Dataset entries
/---

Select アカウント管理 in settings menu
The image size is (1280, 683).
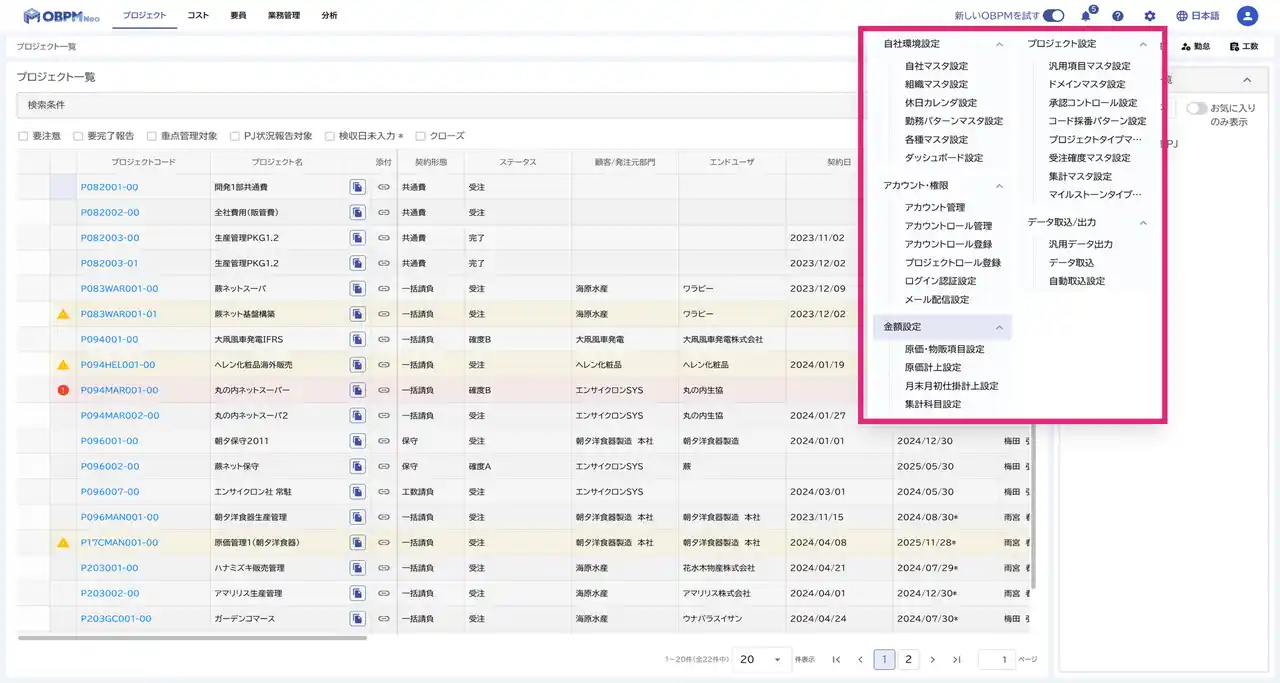tap(934, 207)
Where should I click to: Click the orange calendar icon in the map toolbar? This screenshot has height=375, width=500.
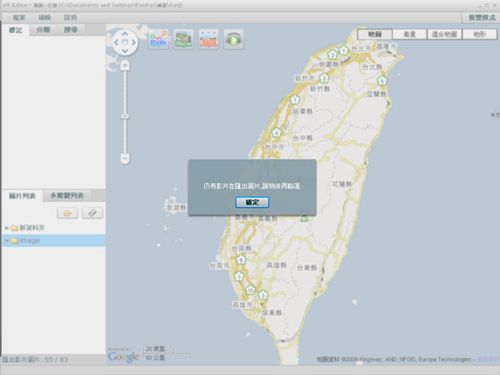point(208,39)
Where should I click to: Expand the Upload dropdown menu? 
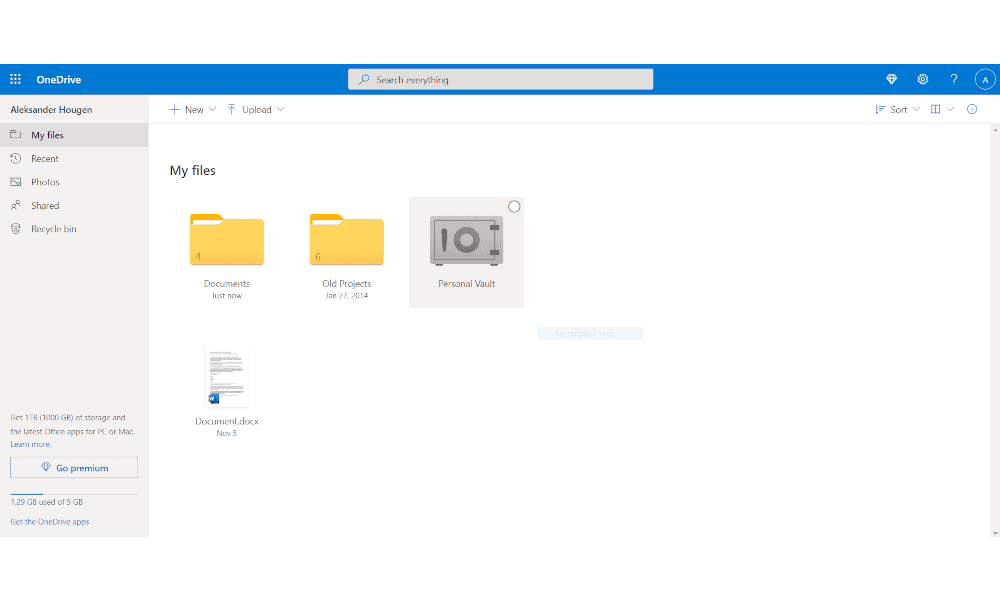(256, 109)
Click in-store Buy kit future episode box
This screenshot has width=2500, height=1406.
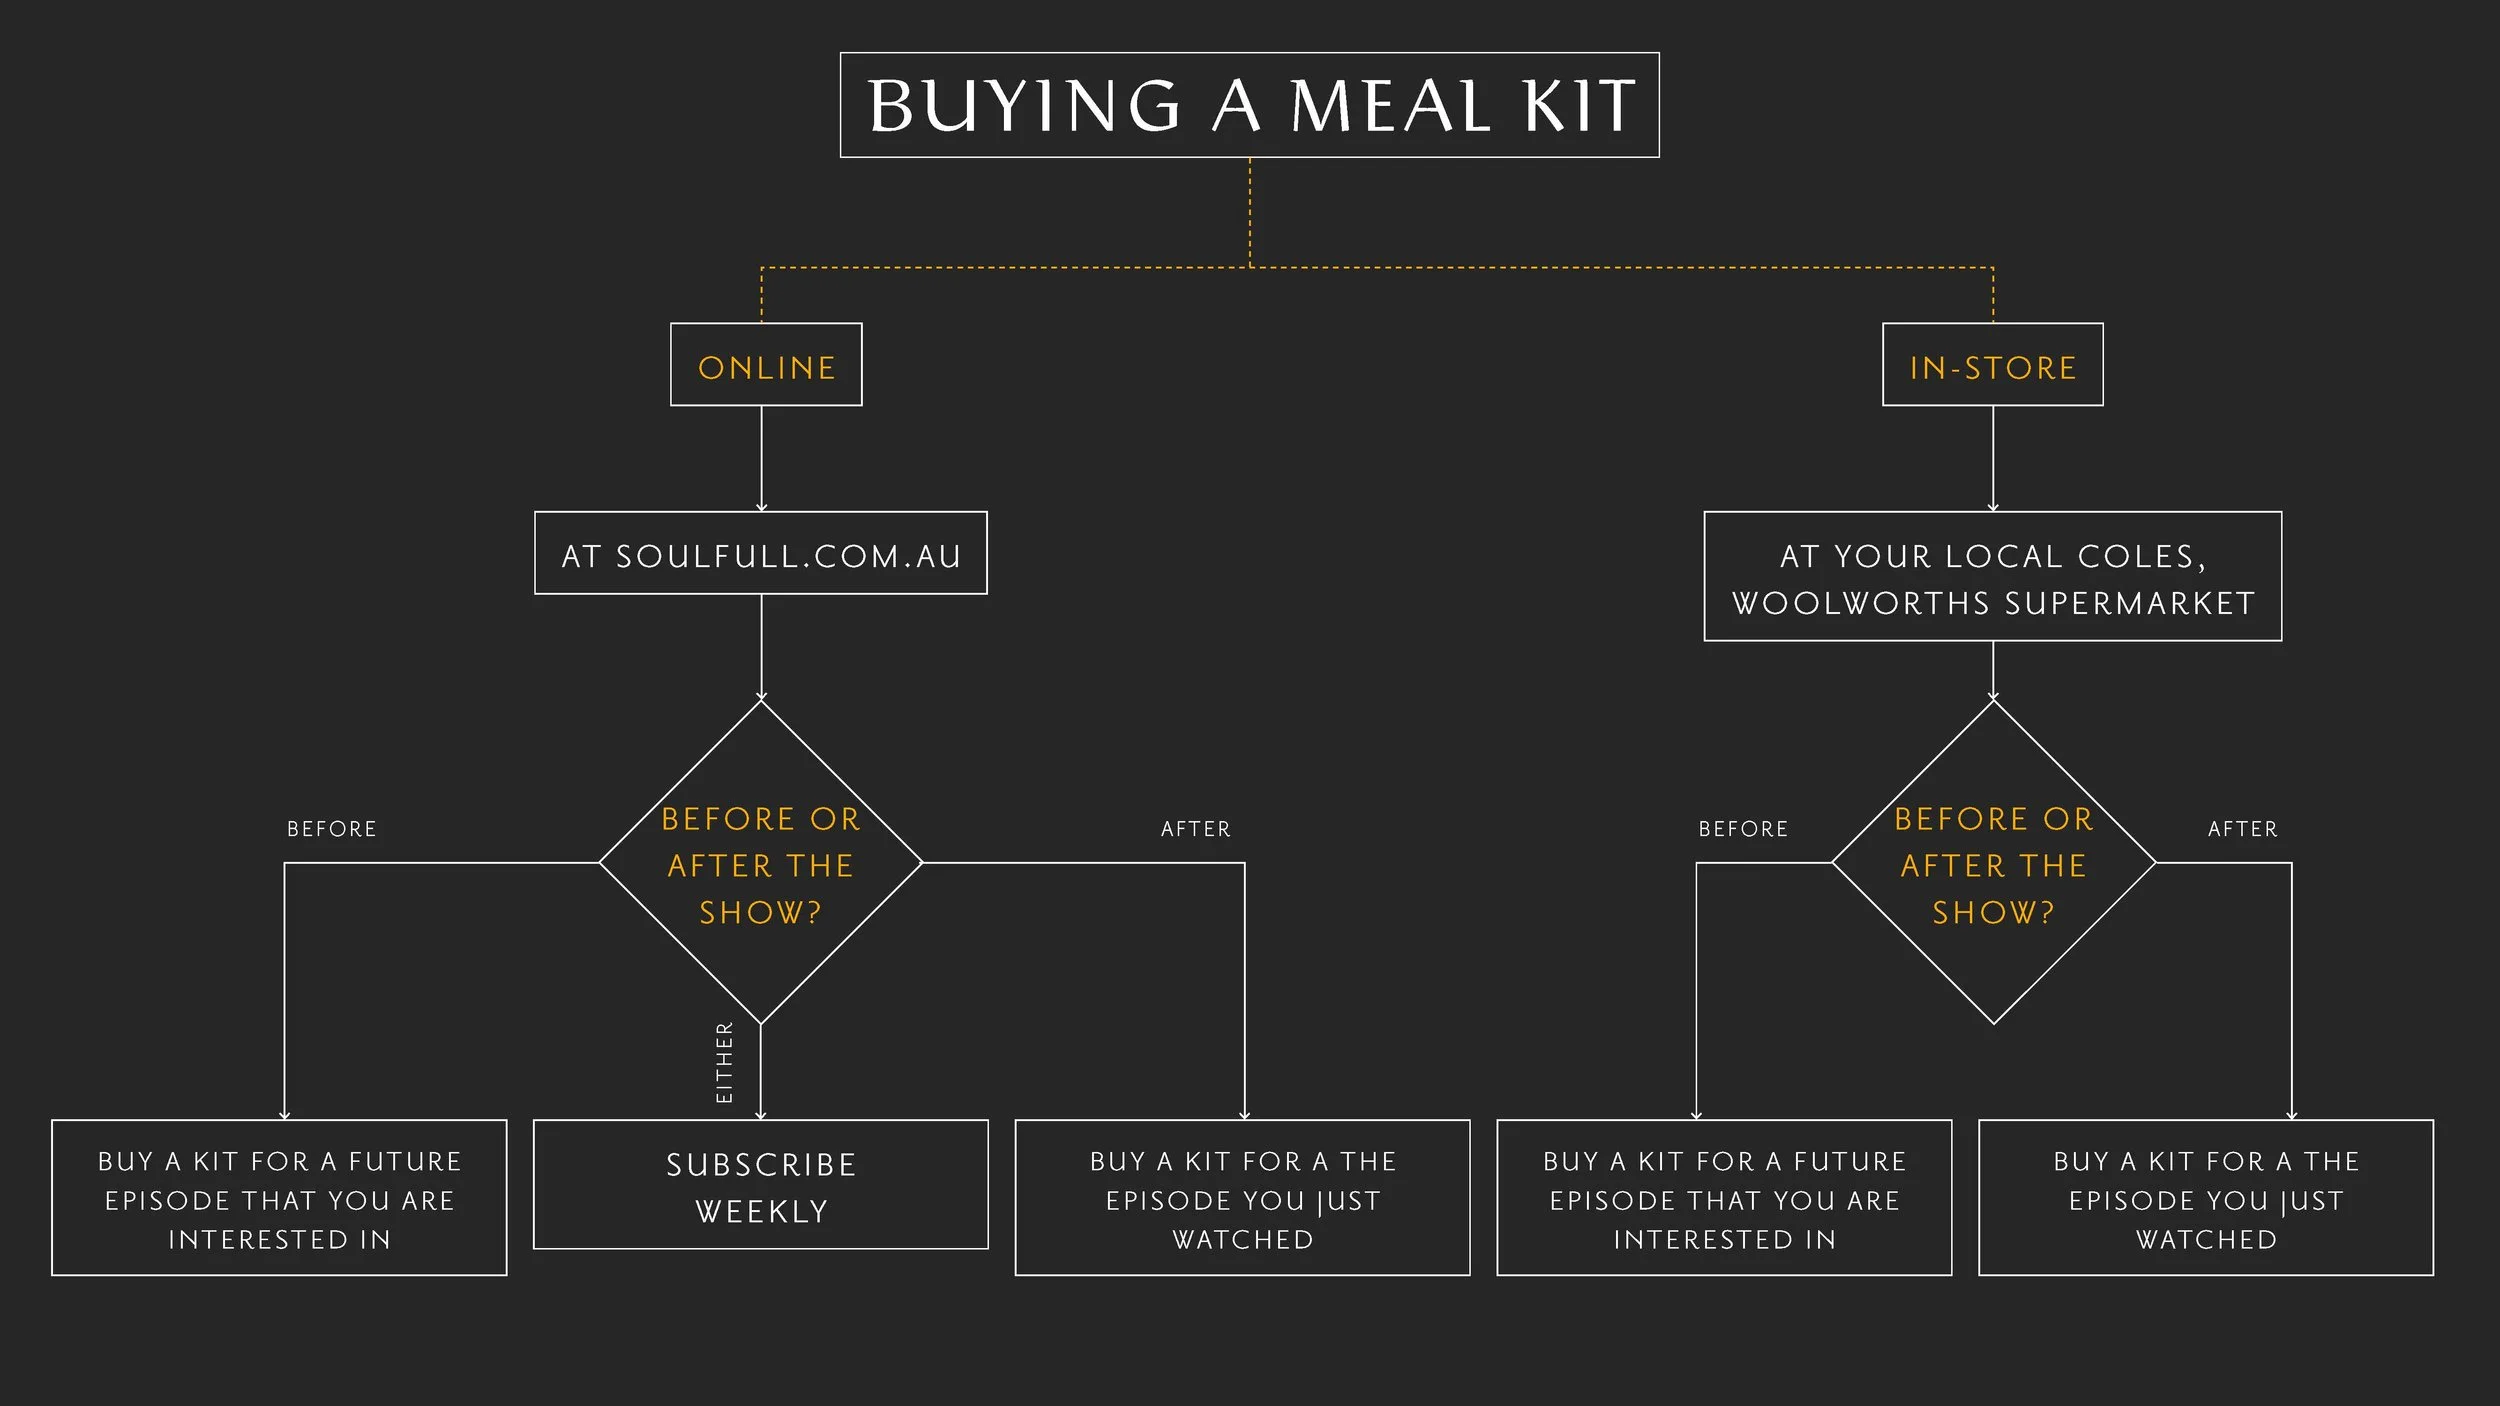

\---

The answer must be the entries above, printed exactly, with no pictures.

Select アカウント管理 in settings menu
The image size is (1280, 683).
tap(934, 207)
Where should I click to: Click the orange calendar icon in the map toolbar? This screenshot has height=375, width=500.
point(208,39)
Where should I click to: Expand the Upload dropdown menu? 
(256, 109)
Click in-store Buy kit future episode box
This screenshot has width=2500, height=1406.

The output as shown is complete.